The Miss Alans – Usually referred to in the plural, these two old spinster sisters, Catharine and Teresa Alan, stay at the same pension as Lucy and the others in Florence. They are mild-mannered and very proper, but they have an adventurous streak that will eventually take them traveling all over the world.

Last evening we dined with two sisters who by their willing admission have adopted a lifestyle not unlike that of spinsters. Their constant intimacy has so insinuated their lives that they sometimes have the appearance of an old married couple, marked by frank commentary, ready criticism (including the occasional ripe lapse into the vernacular) and what is patently a wealth of shared experiences and coalitions. The inescapable fruition of their alliance is a burnished patina which one can’t but admire for its depth and transparency, an utter lack of artifice. There is unquestionably a correspondingly high resolution of intelligence. Both sisters – with whom we have socialized from time to time in the past – have achieved enviable success in their professional careers. They are well-connected and well-positioned.

It would amount to deceit to assert that the Cutter Court Sisters have anything approaching a scorn for the finer things in life. In the context of modern society they are accredited members of the leisure class.  They harbour for example an ultra-refined urbane disdain for the larger bubbles of Perrier, adopting instead a hardline preference for San Pellegrino. Both women are invariably well turned-out and provocative, an assured ornament to any social gathering.  They can be regularly found on the golf course.

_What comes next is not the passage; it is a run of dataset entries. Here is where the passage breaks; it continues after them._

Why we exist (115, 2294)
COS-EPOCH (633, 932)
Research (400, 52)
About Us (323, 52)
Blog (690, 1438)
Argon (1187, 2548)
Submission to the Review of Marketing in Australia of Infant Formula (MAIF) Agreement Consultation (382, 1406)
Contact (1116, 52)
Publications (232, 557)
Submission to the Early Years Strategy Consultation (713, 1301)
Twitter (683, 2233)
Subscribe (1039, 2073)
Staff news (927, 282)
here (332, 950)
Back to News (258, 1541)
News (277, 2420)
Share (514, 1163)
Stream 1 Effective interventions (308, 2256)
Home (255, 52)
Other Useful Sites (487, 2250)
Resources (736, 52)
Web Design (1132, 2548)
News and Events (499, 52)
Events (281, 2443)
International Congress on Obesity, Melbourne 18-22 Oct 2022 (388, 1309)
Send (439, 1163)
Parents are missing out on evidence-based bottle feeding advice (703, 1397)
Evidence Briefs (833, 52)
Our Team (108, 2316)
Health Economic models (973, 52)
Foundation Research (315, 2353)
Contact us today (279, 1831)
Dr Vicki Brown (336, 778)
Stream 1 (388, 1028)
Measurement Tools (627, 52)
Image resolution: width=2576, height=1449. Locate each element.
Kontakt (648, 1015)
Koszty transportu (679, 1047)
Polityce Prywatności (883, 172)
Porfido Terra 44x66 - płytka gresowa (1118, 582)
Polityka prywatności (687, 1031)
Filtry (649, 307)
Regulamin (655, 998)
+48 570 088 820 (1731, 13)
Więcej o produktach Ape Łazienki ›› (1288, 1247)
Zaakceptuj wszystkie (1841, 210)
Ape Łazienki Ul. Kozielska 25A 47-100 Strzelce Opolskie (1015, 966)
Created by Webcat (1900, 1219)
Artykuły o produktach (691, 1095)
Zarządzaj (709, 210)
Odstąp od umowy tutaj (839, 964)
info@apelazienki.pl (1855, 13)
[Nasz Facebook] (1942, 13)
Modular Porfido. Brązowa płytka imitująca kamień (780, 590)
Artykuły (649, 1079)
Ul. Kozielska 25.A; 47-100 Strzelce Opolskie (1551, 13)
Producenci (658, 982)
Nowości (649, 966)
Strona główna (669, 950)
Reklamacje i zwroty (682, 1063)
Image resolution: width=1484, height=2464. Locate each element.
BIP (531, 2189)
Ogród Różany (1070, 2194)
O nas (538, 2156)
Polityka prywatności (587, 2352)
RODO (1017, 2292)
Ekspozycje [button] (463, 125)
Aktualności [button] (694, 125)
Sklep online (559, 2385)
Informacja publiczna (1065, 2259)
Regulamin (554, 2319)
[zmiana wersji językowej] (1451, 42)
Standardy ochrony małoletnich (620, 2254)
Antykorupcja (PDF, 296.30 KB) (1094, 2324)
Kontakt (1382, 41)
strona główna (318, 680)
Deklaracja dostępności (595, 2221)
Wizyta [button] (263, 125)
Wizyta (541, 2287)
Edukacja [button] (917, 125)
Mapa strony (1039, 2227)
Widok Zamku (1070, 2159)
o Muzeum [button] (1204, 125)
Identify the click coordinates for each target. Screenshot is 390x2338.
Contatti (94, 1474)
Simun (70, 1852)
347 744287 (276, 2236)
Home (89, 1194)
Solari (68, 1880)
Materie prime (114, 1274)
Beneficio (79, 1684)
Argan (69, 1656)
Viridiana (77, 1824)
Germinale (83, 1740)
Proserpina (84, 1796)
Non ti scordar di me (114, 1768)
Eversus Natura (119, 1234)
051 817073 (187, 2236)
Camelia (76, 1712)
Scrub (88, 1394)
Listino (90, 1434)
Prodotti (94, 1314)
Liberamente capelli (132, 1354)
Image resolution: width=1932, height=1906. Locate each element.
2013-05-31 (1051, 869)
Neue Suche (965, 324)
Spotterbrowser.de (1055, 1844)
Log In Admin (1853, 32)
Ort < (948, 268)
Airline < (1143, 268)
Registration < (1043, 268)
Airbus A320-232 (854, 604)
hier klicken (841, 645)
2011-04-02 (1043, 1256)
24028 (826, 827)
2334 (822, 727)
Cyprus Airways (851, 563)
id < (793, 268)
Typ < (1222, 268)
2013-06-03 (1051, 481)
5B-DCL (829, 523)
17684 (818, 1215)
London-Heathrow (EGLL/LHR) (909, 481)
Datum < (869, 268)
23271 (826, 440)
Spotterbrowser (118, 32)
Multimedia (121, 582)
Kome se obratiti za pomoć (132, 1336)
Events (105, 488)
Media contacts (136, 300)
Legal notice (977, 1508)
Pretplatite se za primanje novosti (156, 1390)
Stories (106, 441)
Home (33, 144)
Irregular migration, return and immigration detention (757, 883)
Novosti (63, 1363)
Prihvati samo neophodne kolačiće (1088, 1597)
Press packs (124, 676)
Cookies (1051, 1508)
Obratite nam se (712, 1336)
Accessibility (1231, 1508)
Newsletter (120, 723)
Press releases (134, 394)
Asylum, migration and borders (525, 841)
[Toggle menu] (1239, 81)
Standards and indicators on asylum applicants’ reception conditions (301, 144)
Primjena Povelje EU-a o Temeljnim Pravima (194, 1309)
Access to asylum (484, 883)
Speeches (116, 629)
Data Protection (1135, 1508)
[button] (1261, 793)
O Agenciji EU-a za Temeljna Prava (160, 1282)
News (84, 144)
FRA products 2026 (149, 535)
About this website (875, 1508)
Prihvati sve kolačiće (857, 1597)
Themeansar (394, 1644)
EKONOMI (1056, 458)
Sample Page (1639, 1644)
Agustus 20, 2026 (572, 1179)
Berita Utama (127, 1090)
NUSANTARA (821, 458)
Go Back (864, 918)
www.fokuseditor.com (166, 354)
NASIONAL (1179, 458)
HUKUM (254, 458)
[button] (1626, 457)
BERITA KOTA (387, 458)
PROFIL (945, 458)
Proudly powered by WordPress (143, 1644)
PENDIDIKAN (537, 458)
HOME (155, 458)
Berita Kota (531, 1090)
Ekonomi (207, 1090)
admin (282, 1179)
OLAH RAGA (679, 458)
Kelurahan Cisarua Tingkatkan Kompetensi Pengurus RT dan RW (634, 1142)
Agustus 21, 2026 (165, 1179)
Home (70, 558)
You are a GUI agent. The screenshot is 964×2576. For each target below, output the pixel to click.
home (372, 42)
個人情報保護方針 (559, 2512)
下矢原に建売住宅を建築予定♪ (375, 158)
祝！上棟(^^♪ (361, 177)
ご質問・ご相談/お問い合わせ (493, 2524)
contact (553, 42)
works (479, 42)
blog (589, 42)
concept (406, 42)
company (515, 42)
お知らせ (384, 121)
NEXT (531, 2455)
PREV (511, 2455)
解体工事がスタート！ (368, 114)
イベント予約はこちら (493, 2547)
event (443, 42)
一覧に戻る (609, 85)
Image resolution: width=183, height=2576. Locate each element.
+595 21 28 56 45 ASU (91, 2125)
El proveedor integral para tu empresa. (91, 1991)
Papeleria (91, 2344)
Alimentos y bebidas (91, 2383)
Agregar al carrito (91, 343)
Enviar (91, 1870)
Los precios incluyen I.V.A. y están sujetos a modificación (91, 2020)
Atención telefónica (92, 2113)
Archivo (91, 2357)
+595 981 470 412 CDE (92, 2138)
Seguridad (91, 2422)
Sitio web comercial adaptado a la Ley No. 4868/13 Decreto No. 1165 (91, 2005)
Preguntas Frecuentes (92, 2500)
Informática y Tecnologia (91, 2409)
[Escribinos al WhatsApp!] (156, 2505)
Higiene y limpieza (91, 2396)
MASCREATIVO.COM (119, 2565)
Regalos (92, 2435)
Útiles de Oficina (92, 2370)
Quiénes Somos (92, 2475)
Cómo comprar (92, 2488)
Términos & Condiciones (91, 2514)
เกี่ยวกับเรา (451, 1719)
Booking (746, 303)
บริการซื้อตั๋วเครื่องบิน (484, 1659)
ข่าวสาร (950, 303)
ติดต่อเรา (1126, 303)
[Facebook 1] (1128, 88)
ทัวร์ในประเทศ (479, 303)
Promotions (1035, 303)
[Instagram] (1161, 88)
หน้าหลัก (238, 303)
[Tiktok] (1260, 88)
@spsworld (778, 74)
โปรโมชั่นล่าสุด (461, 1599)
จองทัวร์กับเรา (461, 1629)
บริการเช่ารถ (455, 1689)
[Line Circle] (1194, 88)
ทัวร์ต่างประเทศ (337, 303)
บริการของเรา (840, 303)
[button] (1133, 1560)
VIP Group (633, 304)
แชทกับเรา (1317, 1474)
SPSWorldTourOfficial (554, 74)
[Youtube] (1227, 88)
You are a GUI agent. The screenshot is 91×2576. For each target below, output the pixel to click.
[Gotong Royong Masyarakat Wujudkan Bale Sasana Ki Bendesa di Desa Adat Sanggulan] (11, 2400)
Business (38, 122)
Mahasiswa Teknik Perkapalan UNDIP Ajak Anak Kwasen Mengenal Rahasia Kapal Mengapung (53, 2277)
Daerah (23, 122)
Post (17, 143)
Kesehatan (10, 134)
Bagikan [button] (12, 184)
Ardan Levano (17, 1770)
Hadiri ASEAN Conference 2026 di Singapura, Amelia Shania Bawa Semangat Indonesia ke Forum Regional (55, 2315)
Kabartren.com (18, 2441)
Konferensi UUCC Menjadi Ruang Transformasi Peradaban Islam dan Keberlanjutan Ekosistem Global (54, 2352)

They have lubricated their vagabond instincts with everything from expensive transportation vehicles to targeted timeshare resorts and second homes in fashionable metropolitan enclaves.  Like so many people for whom advantage and opportunity are second-nature they betray an easy confederacy with their own personal natures and those of others.  Their society is a fluid ambience unperturbed by shallow prejudice but equally nurtured by sustained comfort and well-being.

In the company of such exquisitely colourful people it is hardly surprising that we enjoyed a scintillating evening together, marked by enthusiastic and candid conversation, tempered gossip and appropriate story-telling; and heartfelt thanks for what has been years of infrequent though pungent association.  It is as always a mark of friendship that it seamlessly re-starts where it left-off.